Ones hero’s do not have to be long dead ones. As society progresses, society changes (for better or worse) the change generates progressives within society. Those progressives can be seen as “those who got us here”. Statues etc are a reminder of those people that contributed to a “good” society the most, so I see no reason why a statue of a Long Dead, who was honored during his or her time, cannot be replaced by more recent celebrated person as a person of OUR time. The history of evolution and modernization should be fluid and ever changing.
Walking by a statue of McDonald or Laurier reminds me of nothing. Walking past a statue of Terry Fox does.
How “fluid” should our monuments and statues be? I would be game for 3D projections/Holograms in every park with motion activated video of that persons contribution so that walking by a statue or landmark becomes interactive and actually Means Something to the person walking by!
When it is decided by society that the present Hologram has now been superseded by a new Hero, then throw the switch!

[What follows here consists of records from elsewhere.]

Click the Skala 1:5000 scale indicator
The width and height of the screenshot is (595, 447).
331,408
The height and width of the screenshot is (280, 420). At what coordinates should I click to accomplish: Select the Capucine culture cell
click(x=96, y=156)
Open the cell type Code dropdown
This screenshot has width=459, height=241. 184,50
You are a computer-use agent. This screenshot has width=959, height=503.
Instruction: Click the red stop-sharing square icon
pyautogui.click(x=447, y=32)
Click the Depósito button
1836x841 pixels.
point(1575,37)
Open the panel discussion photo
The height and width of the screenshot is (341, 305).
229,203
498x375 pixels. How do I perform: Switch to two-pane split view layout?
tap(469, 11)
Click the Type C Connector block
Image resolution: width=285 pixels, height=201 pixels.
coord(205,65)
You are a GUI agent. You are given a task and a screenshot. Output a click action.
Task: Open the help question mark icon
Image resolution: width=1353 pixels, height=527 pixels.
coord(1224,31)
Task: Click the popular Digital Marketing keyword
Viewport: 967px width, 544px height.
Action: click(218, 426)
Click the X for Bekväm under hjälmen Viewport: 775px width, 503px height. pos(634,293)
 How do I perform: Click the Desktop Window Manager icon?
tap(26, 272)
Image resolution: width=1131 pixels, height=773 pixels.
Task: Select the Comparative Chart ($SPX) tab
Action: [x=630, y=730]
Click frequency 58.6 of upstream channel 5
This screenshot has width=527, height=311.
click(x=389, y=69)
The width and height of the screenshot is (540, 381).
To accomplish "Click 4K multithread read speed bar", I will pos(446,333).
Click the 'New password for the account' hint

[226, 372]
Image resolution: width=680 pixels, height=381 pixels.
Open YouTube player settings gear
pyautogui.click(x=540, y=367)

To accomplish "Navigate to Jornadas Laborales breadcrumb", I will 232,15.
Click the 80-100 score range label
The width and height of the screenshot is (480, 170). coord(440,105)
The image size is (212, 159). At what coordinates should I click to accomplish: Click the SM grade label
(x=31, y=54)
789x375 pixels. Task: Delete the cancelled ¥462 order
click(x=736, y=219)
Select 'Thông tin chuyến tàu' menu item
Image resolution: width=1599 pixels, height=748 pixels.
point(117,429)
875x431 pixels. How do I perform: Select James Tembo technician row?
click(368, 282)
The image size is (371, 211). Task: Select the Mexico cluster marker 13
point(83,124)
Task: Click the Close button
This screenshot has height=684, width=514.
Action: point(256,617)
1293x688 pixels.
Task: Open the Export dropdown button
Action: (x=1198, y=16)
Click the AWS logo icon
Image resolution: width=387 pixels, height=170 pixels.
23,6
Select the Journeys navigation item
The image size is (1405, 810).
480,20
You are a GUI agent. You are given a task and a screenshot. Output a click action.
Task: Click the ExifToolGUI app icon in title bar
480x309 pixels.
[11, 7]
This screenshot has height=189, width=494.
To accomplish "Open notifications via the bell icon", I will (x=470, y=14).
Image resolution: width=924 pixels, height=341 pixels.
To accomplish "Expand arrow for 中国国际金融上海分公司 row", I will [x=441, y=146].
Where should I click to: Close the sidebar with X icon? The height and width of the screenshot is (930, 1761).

My bet is that would spur young people to visit sites of significance because an interactive Hologram (Google assistant hidden) would make learning far more complete and the significance far more lasting. This would occur in Parks as well. Walk up to a significant site like Grey Owls Cabin and there would be Grey Owl in Hologram form telling you how he managed to defraud so many people into believing he was Indigenous đŸ™‚

Last edited 3 years ago by Dennis Bremner
This Red Neck Has No Neck

You write: “Walking by a statue of McDonald (sic) or Laurier reminds me of nothing. Walking past a statue of Terry Fox does”. Really, nothing with respect to Macdonald (the correct spelling) or Laurier?
Surely you know that Macdonald was Canada’s first PM? Along with George-Étienne Cartier he also hijacked the Charlottetown Conference in 1864, a meeting that was originally set to discuss the confederation of NB, NS and PEI, and is typically ranked in second or third place among Canadian prime ministers. But he was also a scoundrel and bribe taker (homework assignment: read up on the Pacific Scandal), a racist and a bigot (as were most Canadians at the time), and an architect of Canada’s Residential School Policy, the consequences of which continue to reverberate through Canada’s social and economic fabric today (homework assignment: read up on Intergenerational Transmission of Trauma, a phenomenon first identified in 1966 amongst the children of Holocaust Survivors by Dr. Vivian M. Rakoff, MD, a Canadian psychiatrist).
Laurier, also considered by many to be in the top tier of Canadian PMs, is a bit more of an enigma to most Canadians. That said, he too was a racist and a bigot, especially towards the Chinese (homework assignment: read up on the Chinese Head Tax), and he also helped to sow the seeds of Western Alienation by failing to break the power of the railways, banks and industrial interests, all based in Central Canada. Those were things he promised to do in the first two general elections after Alberta and Saskatchewan gained provincial status and didn’t deliver on.
BTW, Tad makes an excellent point about drawing a distinction between remembering vs honouring.